◆ **REQUIRED TASK**:
Answer these from the article on Arkansas rice farming below:
1. On how many acres of rice did Hooks test the low-water technique?
2. How far is Slovak, Arkansas, from the Mississippi River?
3. How do rice's greenhouse-gas emissions per acre compare with those of wheat?

◆ **SELECTED EXTRACT**:
Generations of Arkansas rice growers who farmed the flood plains near the Mississippi River had little reason to pay attention to water supplies or their impact on a changing climate. Dan Hooks is different.

Defying the common practice of constantly flooding fields—which creates methane and makes rice the biggest emitter of greenhouse gases among U.S. crops—Hooks experimented for three years with a low-water technique on 500 acres of rice. Turns out, when he allows the crop to dry out before irrigating again, he’s cut water usage in half and saved money without hurting yield.

“If farmers weren’t willing to change, we’d still be using mules,” Hooks said by telephone from Slovak, Arkansas, about 70 miles (113 kilometers) west of the Mississippi, the biggest U.S. river and a water source for millions of people. “I’m happy to be a guinea pig.”

While fossil fuels like oil and coal get most of the blame for climate change and pollution, agriculture also contributes to the problem. American farmers—the world’s biggest grain producers—are responsible for 9 percent of all U.S. greenhouse-gas emissions, and rice has three times as much per acre as corn and five times that of wheat, according to a University of California-Davis study in 2012.

◆ **DATA**:
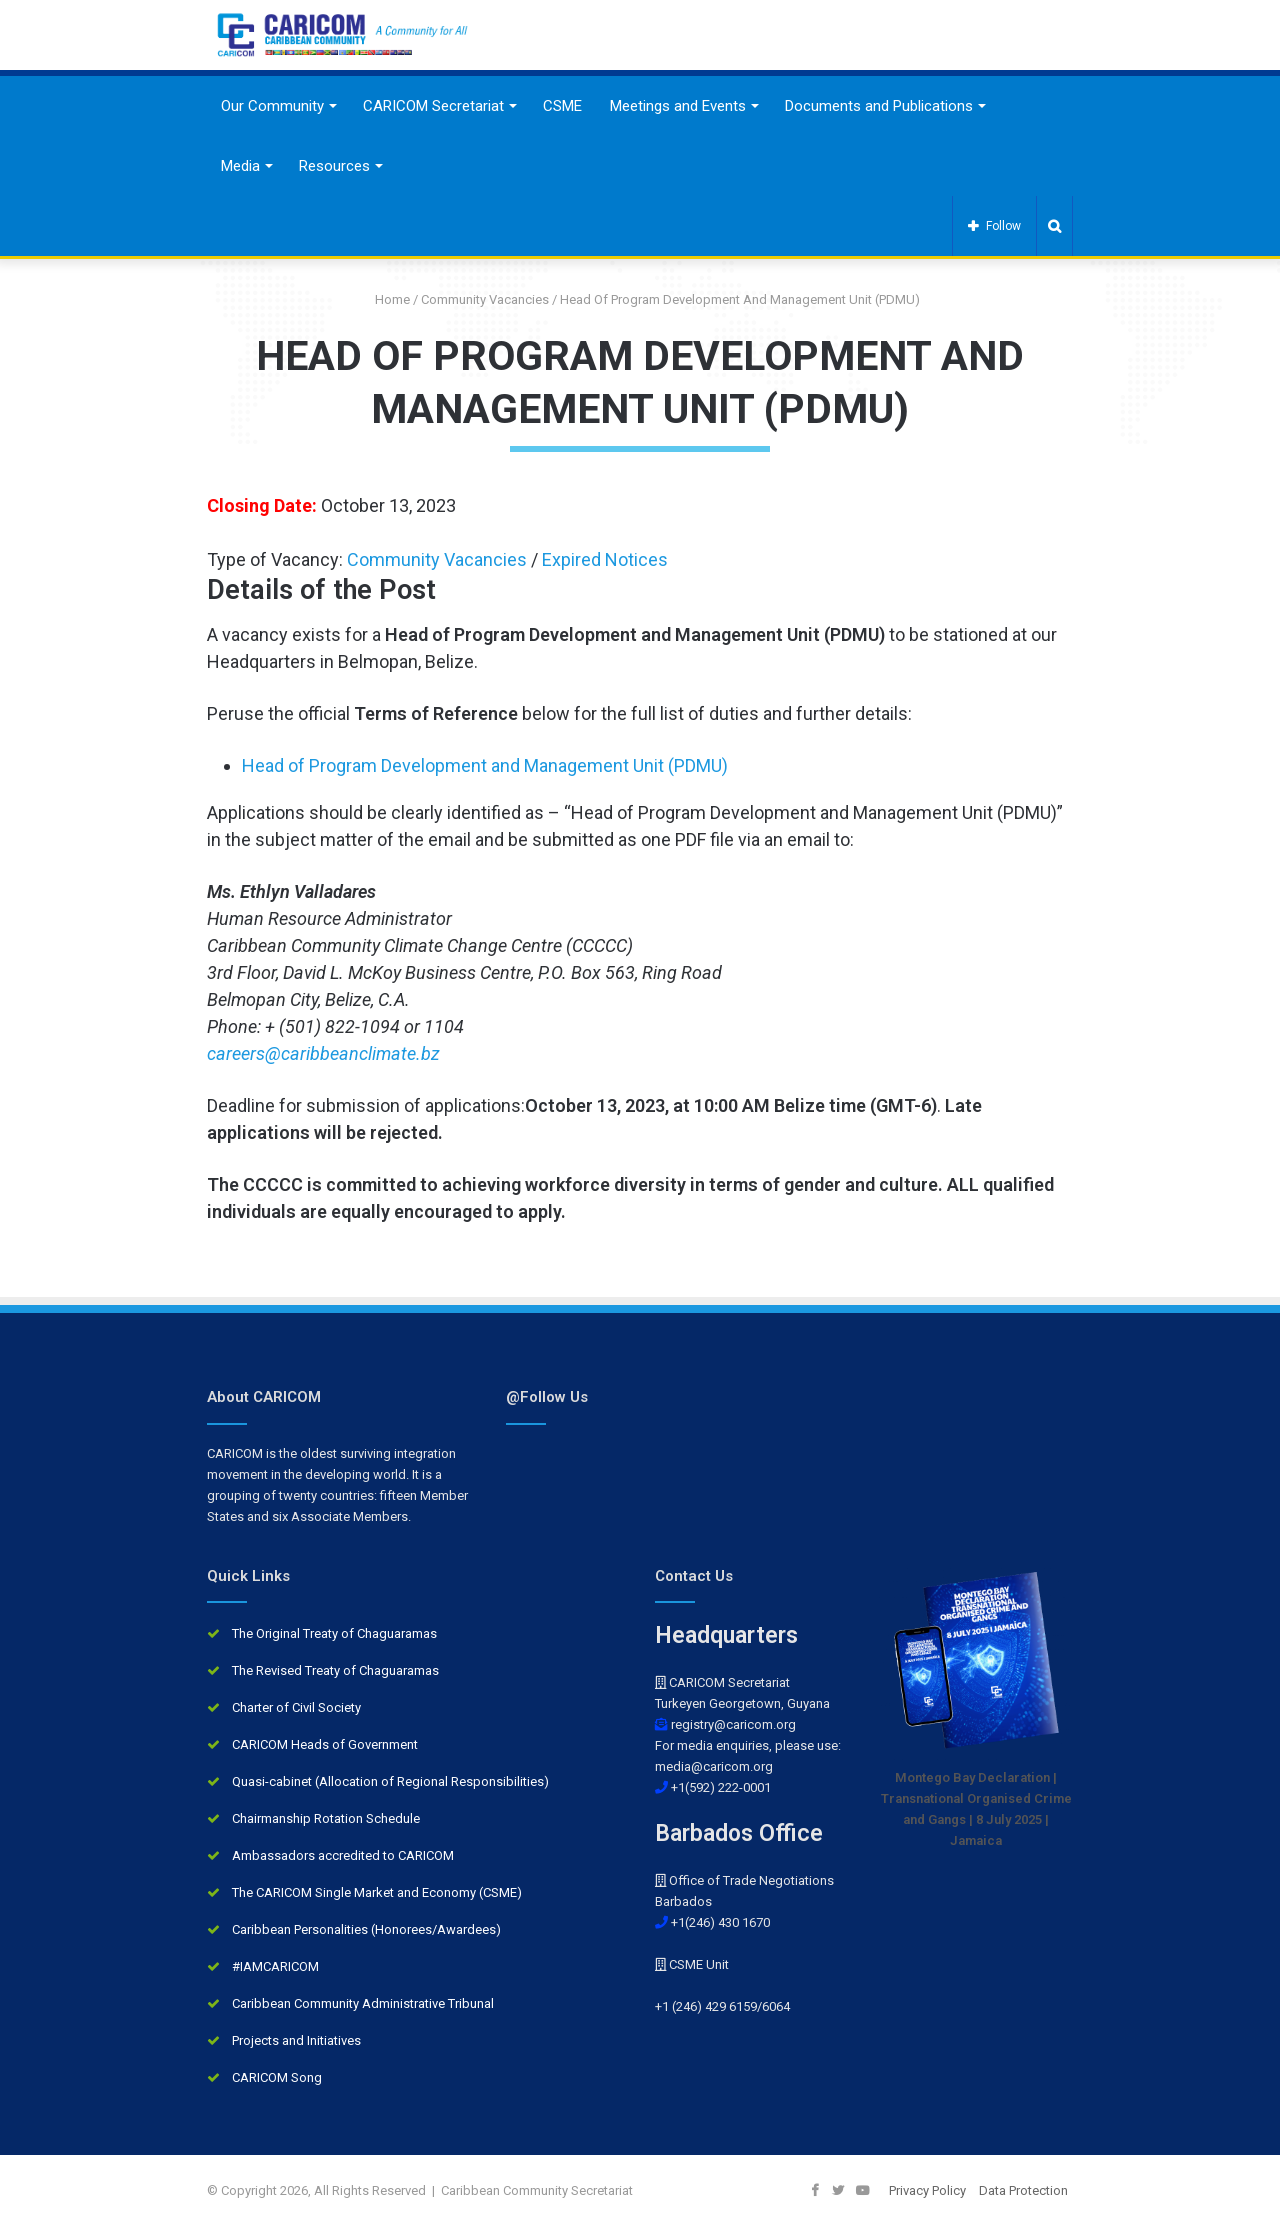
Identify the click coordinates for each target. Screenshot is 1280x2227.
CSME (562, 106)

◆ **ANSWER**:
1. 500 acres
2. About 70 miles (113 kilometers) west of it
3. Rice has five times as much per acre as wheat.